Job:
Pick out every line in the items below that contains the word "size" and copy each of those lines.

------ Supplied entries ------

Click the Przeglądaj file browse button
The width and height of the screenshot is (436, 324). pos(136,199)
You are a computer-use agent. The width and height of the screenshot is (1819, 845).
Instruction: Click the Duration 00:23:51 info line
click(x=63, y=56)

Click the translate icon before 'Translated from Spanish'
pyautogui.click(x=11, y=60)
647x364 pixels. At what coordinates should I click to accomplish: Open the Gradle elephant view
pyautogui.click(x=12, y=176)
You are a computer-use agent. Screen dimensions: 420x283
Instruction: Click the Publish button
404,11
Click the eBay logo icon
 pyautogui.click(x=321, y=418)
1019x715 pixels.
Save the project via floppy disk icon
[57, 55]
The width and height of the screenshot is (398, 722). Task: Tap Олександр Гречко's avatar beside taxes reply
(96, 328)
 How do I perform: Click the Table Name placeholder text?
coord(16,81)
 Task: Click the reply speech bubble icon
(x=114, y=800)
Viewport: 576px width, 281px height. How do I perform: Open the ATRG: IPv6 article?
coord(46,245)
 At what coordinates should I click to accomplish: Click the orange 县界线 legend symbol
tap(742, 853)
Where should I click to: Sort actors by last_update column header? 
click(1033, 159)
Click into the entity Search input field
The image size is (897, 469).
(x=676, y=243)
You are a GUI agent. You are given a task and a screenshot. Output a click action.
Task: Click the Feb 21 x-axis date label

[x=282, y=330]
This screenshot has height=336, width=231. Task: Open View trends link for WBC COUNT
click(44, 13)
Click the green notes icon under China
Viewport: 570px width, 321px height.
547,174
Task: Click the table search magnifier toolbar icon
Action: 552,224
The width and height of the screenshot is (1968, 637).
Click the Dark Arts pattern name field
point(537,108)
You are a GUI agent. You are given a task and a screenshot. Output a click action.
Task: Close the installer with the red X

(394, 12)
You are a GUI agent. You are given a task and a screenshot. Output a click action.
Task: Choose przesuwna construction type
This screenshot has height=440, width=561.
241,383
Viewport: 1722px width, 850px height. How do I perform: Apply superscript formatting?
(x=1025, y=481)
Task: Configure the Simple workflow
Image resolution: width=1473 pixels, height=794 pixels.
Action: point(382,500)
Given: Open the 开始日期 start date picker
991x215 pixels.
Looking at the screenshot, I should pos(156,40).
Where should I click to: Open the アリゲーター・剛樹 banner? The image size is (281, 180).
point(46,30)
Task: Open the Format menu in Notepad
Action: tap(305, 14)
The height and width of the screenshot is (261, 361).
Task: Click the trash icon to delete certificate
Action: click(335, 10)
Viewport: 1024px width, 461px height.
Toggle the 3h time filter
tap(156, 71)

------

Output for this exercise:
The image size is (897, 469).
Where should I click to: Open the アリゲーター・剛樹 banner? The image size is (281, 180).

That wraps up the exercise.